Tori Amos has many great lines, but perhaps my favorite is, “You say you’re waiting on Fate, but I think Fate is now, I think Fate is now, waiting on us.”
I came from a family that was always waiting on Fate to make things better, correct the wrongs, and create an easier life.
We were a very talented but frustrated people. The could-have-beens weighed on us like a dead albatross around our necks. For any success there was a sense of inadequacy, and a feeling of inevitability around every failure.
An illustration of the mindset I grew up with was my beloved grandmother longing to travel to Ireland to see the country where her mother was from and missing the opportunity because she didn’t want to spend the money on a trip abroad. Eventually she was too old and sick to do anything at all. When she died, there was plenty of money left over, certainly enough for a round trip to Heathrow and a puddle jumper to Dublin.

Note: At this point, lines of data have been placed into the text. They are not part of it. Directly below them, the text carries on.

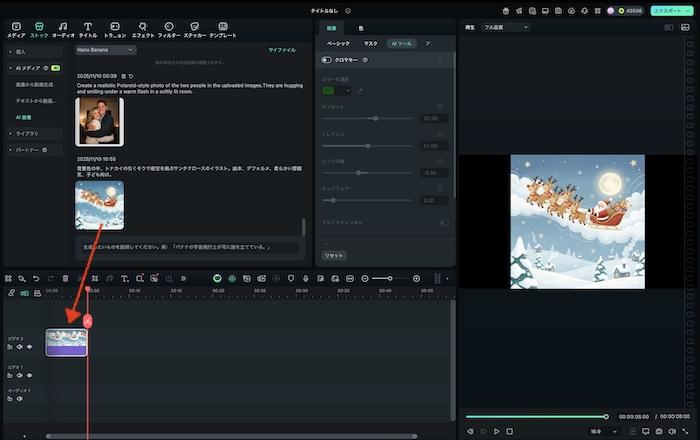Open the フィルター (Filters) panel

169,29
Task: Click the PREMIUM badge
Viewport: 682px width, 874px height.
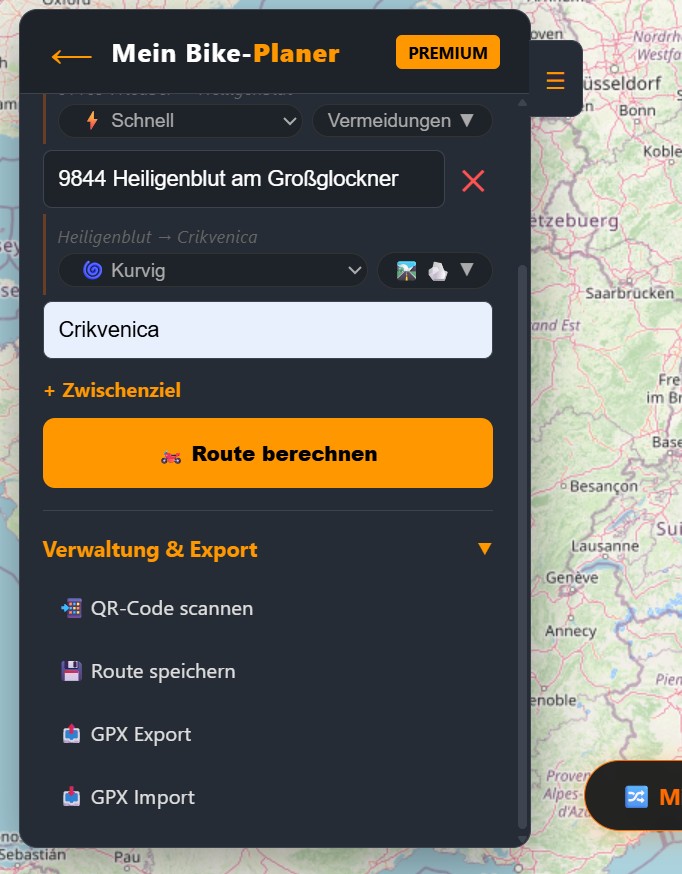Action: pyautogui.click(x=447, y=53)
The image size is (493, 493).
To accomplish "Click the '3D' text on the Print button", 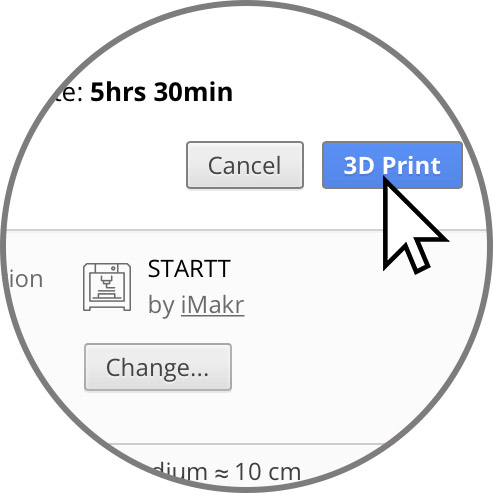I will [x=359, y=165].
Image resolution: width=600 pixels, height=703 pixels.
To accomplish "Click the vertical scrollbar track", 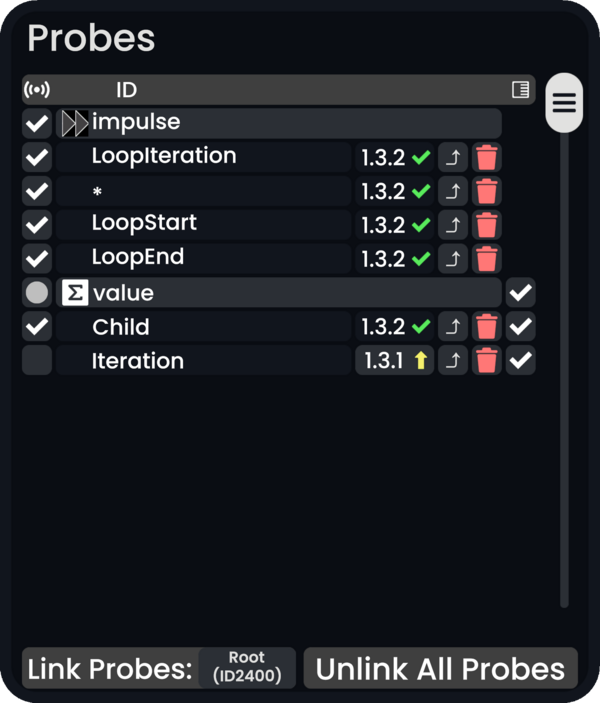I will pyautogui.click(x=564, y=400).
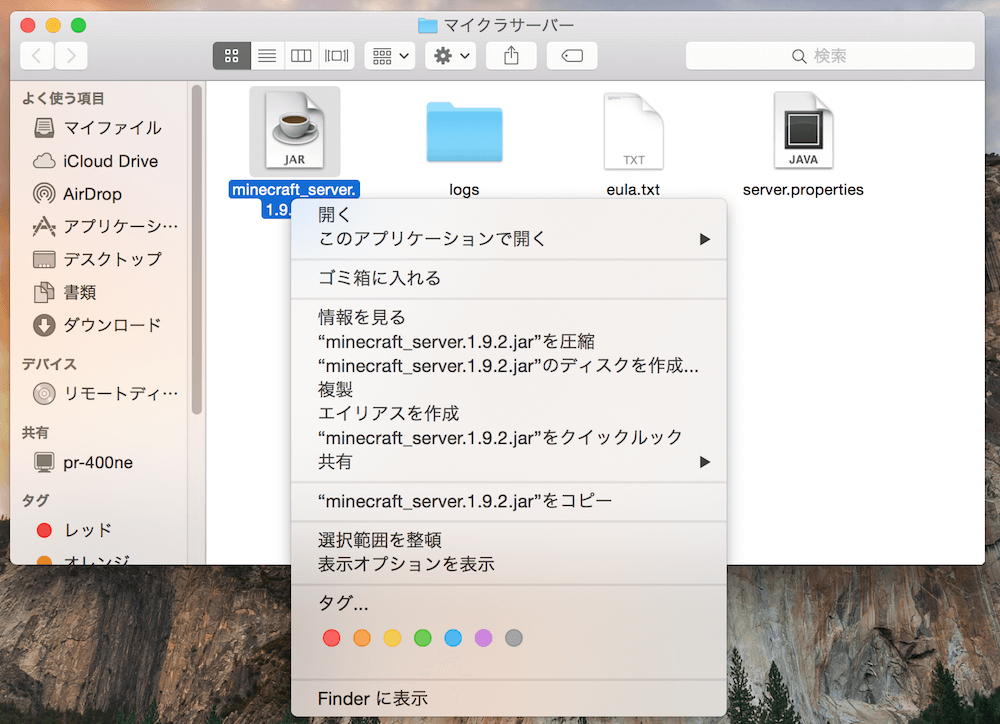Switch to icon view in the toolbar
Screen dimensions: 1000x724
click(x=231, y=55)
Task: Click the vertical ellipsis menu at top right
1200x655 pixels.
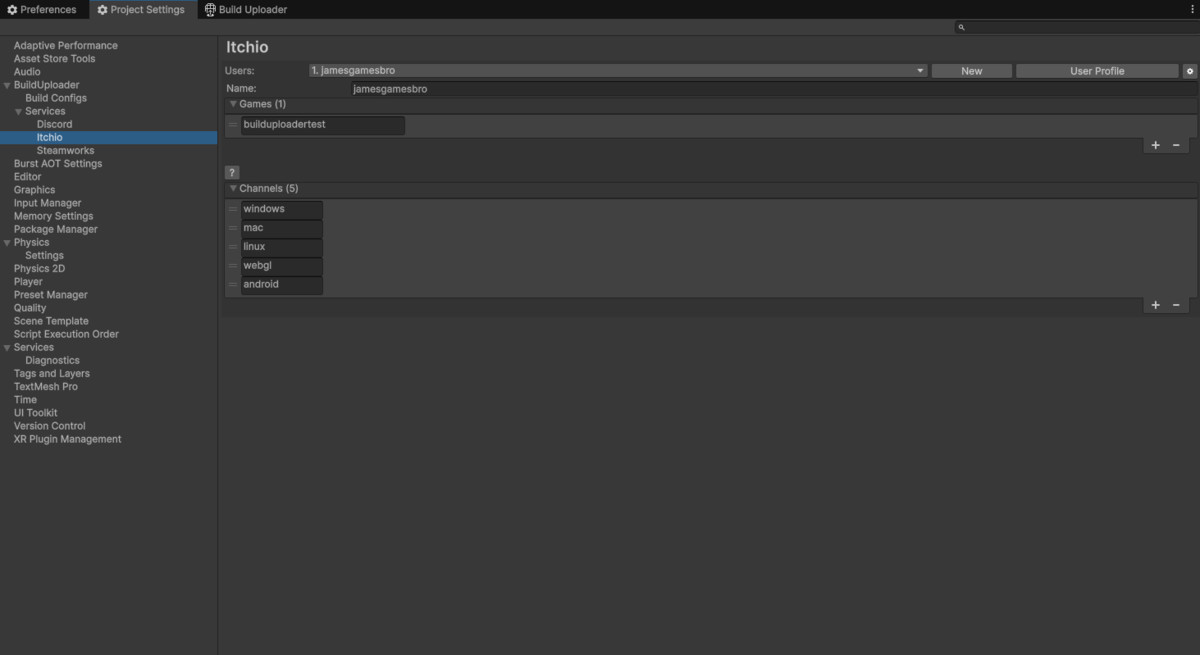Action: point(1191,8)
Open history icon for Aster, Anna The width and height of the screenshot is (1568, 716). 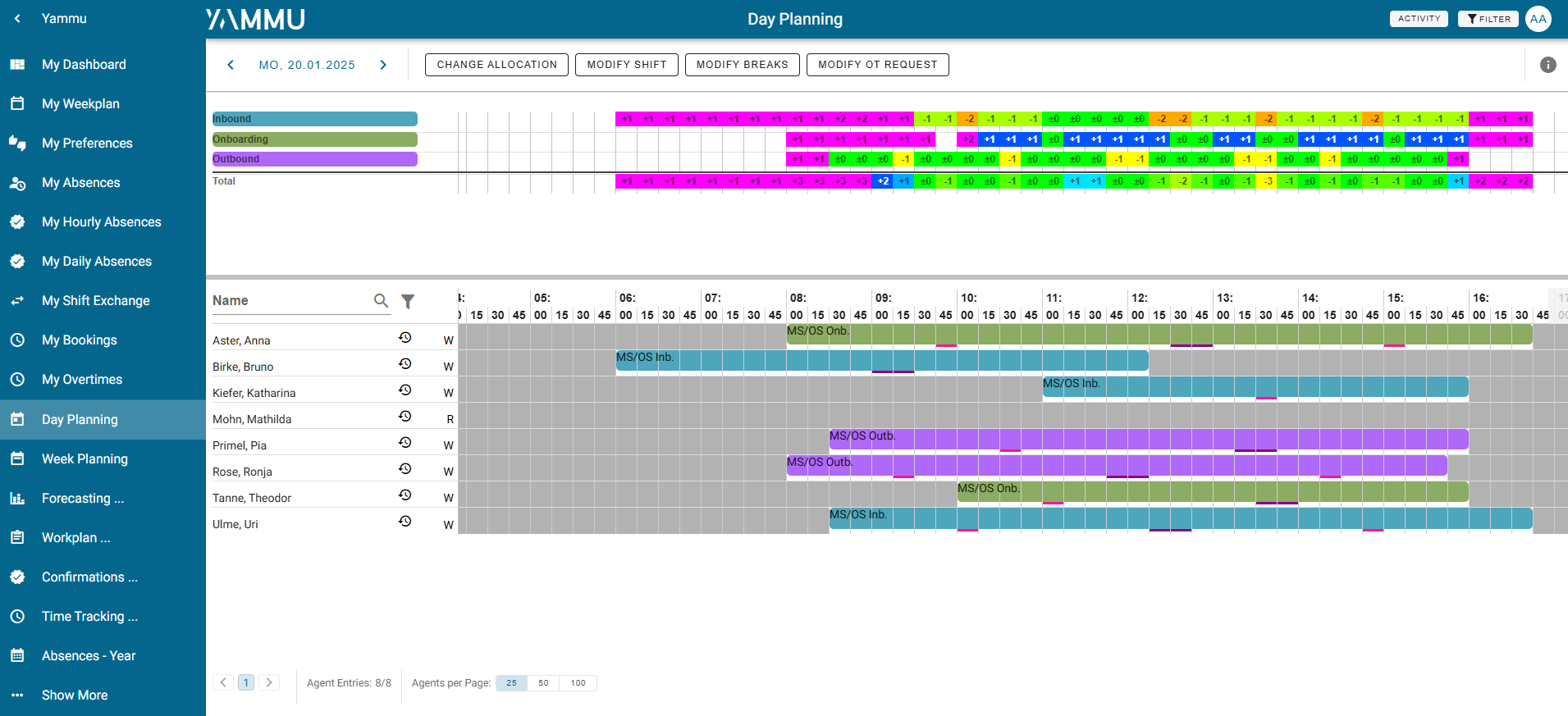(x=405, y=338)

B&B’s were maybe forty dollars a night back then. Easy. It could have been easy.
There were worse offenders for waiting on Fate around my house growing up besides dear old grandma. There was much complaining about how difficult life was and how unfair. If only things had turned out differently for the adults, if only Fate had dealt them another hand, then they would be happy.
As if we were prisoners of circumstance, everyone in our home seemed to feel powerless against an invisible hand.
Fortunately, I had a light bulb moment when I was a teenager, and I realized I couldn’t change them but I could change me. As a young adult I understood no one who takes their family for granted will have a happy life—because being a part of a family can be the greatest source of joy. While my family of origin waited for the hand of Fate to deliver a package of value, they missed the value of what they already had.
When I was twenty, I traveled to Ireland a couple times while living abroad. I didn’t understand what the big deal was.
It was just a place. It was just a leap.
The worst offender for waiting on Fate was my father, who was the king of pain around our house. He never tired of complaining about how difficult his life was and how unfair. If only he hadn’t had children, he would have been happy. If only he hadn’t married my mother, he would have been really successful. Feeling like a prisoner of circumstance, he was crippled, and crippling to everyone around him.
When I was little I believed his life was made worse for having me. As an adult I understand no one who takes their family for granted will have a happy life—because being a part of a family can be the greatest source of joy.
While he waited for the hand of Fate to deliver a package of value, he missed the value of what he already had.
Somewhere in late adolescence, I decided I didn’t want to wait on Fate to give me a nice life. I no longer believed what my family taught me about powerlessness and despair. I would make my own Fate.
I guess I was a rebel with a cause.
Taking risks to improve my circumstances is something I’ve done more often the last few years, following a divorce. For example, at the end of 2011, I attended a neighborhood meeting for a political campaign.
Everyone introduced themselves and talked a little bit about what they did and what resources they could bring to the campaign. I mentioned I am an artist and I also enjoy blogging. The organizer named me a Digital Captain, responsible for writing short articles and taking photos at events. This felt like such a reach for me because my only experience was doorbelling and making phone calls. But I decided Fate was now and I said I would do it.
The following summer I was asked to be a Regional Digital Lead for this national campaign and I accepted. I took the role with trepidation, after all, who was I to write content for a national site? But I did, and I also organized volunteers, edited photos and articles, and published over two dozen pieces at the website. It was an honor and a privilege to donate my time to a cause I believed in.
I made my Fate a few months after the campaign ended successfully when I accepted a leadership position at a nonprofit arts organization. Though I’d worked and volunteered at art galleries for twenty years, I had never run anything. But I knew not to hesitate when the job was offered. I would learn how to be an Executive Director while I did it, and I have. Two and a half years later, I have created opportunities for my organization and cleaned up problems.
Sure, I have made plenty of beginner’s mistakes and I know someone else could do my job as well or better than me—but still, I’m doing it. I’m running a nonprofit.
There is a flow one gets into when living Fate now. One opportunity leads to another and another. There are no stutter steps, only happy accidents, and one road ending begins a new one. We can all learn to make our own Fate.
“Make this easy…it’s not as heavy as it seems,” Tori Amos sings.
Living doesn’t have to be that heavy, and when we feel we can act, we often make it lighter. The people I came from didn’t get this, but hopefully I can be the beginning of a family line that does.